DEFCON CTF Quals 2018 - smcauth

ELF

Verilog

Description

This was a pretty difficult crypto challenge that ended up involving some reverse engineering. It took a while to get any solves, we got it third. Thanks to @nullptr for what turned out to be a really fun challenge (and thanks for not giving in and giving us source :) )

Given is an ELF, which is a Rust binary, and a Verilog file which contains a ‘circuit’.

Example command line input:

Server: ./smcauth verify --netlist smcauth_syn.v --secret $(python -c 'print "A"*(256/8)')
Client: ./smcauth auth --netlist smcauth_syn.v --verifier 127.0.0.1:5331 --secret $(python -c 'print "A"*32')

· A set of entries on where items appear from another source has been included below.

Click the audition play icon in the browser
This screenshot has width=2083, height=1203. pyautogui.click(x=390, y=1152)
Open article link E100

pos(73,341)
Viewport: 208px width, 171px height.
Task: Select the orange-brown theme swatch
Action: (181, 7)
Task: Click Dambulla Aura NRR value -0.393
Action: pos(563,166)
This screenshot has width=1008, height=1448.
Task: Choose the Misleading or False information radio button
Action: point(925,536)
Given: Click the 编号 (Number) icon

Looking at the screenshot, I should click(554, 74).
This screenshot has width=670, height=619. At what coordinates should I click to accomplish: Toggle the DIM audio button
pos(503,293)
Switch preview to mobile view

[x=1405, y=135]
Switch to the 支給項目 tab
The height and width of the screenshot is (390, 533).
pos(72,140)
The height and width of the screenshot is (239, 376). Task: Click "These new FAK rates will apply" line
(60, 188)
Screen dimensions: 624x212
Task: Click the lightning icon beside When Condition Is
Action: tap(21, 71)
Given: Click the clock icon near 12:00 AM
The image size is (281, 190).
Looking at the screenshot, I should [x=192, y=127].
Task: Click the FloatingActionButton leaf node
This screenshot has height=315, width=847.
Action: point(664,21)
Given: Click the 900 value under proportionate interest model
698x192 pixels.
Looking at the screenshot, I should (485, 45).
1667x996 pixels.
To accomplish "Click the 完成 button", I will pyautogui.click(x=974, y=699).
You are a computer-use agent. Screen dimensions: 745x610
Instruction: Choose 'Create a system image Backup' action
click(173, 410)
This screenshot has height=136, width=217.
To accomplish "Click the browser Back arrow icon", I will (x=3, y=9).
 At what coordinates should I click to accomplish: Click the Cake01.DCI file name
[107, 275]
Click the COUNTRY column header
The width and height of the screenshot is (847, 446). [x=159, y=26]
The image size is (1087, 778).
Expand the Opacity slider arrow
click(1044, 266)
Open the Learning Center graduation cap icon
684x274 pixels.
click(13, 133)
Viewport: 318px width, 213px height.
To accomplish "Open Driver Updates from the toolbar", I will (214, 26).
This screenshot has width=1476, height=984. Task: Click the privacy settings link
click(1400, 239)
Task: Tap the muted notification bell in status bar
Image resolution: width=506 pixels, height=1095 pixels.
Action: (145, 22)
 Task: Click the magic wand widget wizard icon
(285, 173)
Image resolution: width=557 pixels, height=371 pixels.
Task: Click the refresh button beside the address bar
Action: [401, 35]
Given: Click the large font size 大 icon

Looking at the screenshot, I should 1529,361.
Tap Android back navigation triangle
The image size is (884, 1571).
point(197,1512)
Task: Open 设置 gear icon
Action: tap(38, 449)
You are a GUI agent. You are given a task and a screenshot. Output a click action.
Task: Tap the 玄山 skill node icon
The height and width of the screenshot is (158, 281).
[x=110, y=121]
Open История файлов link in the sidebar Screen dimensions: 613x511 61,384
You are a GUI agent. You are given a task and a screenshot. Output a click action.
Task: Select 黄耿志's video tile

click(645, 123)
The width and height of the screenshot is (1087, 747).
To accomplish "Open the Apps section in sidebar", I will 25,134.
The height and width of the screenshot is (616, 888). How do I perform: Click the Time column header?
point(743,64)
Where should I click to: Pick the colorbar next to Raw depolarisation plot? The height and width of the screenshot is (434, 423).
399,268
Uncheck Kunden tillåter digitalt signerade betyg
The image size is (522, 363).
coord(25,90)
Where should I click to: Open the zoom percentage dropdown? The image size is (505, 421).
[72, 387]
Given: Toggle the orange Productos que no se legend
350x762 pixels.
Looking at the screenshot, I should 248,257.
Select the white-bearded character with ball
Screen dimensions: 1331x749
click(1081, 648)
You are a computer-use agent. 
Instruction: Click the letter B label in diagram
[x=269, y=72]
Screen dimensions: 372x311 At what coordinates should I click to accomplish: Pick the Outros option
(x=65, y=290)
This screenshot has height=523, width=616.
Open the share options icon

The verify command runs a server and the auth command runs a client (ostensibly, the challenge server is running as verify). The server (verify) takes --netlist, which is supposed to be the verilog file, and a --secret, which must be 32 printable ascii characters. The client (auth) takes --netlist (the verilog file), --verifier, which is the IP of the server, and --secret (also 32 printable ascii). When the server runs with a secret x, if a client connects with the same secret x the server will return “INFO authentication successful”, but if a client connects with a different secret y the server returns “WARN authentication failed”. We figured that the secret being passed by the server would be the flag, and it was incumbent upon us to input a secret that evaluated successfully.

Solution

From the circuit given and the behavior, it was easy to deduce that this was a Garbled Circuit . If you aren’t familiar with these, I’d highly recommend reading through the protocol before continuing.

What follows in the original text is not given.